TASK REQUIREMENTS
Both the line below containing "You are a computer-use agent." and the line containing "Instruction: Click the", along with every line between them, should be repeated exactly; no other line belongs in the answer.

DATA SHOWN

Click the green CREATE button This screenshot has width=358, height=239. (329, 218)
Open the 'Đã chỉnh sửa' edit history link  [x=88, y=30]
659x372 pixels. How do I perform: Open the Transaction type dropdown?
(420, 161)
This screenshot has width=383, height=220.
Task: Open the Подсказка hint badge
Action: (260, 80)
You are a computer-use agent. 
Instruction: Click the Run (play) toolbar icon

---

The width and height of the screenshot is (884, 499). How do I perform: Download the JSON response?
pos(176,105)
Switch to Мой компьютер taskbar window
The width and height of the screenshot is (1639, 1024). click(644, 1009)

TASK RESULT
You are a computer-use agent. 
Instruction: Click the Run (play) toolbar icon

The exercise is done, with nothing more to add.